I really, really dislike how convoluted this power game has become...can you tell?!
First it was max power. Then it was nvidia stating typical power (so products were within pci-e spec) with AMD still quoting max, which made them look bad. Then we get this 'awesome' product segmentation with 7000 having TBP and max powertune TDPs to separate them, while nvidia quotes TBP and hides the fact the TDP limits for their products exist unless you deduce them from the percentage you can up the boost power.
AAAAaaaarrrrrghhhhh. I miss when the product you had could do what you wanted it to, ie before software voltage control and multiple states, as for products like this it gives the user less control and the companies a ton to create segmentation. Low-end stock products may have been less-than-stellar back in the day, but with determination you could get something out of it without some marketing stating it should fit x niche so give it y max tdp so it doesn't interfere with the market of z product.
CeriseCogburn - Friday, March 22, 2013 - linkMaybe so you couldn't blow the crap out of it then return it for another one, then another one, as "you saved money" and caused everyone else to pay 25% more since you overclock freaks would blow them up, then LIE and get the freebie replacement, over and over again.

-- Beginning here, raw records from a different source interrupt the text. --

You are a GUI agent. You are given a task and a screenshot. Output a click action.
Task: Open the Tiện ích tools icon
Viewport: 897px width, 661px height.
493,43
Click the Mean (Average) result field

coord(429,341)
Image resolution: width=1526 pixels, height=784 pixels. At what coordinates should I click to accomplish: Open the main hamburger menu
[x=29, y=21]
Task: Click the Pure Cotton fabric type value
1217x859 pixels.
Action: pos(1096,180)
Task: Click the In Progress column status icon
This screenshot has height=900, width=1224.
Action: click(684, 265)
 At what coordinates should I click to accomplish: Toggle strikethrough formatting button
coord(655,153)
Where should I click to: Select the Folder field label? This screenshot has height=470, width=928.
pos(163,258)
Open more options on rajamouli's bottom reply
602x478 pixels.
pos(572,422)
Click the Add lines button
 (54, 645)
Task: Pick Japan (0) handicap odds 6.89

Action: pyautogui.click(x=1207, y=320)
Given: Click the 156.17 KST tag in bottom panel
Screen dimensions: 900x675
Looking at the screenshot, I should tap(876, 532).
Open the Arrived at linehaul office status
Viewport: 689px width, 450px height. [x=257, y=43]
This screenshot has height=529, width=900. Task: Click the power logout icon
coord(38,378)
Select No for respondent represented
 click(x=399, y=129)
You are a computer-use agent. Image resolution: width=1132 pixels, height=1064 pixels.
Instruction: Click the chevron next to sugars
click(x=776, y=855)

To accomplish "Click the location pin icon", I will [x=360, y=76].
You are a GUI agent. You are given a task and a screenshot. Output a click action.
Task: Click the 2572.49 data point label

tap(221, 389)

Maybe they got sick of dealing with scam artist liars... maybe they aren't evil but the end user IS.
Spunjji - Friday, March 22, 2013 - linkWhy would the design power be higher than the total board power? :/ You're correct that the figure they're quoting isn't TDP but then you just went and made up a number.
Here's some actual power consumption measurements of a 7770:
So using Ananad's figures to extrapolate you can expect this thing to be ~90W max, usually lower than that at peak, right about where AMD put it.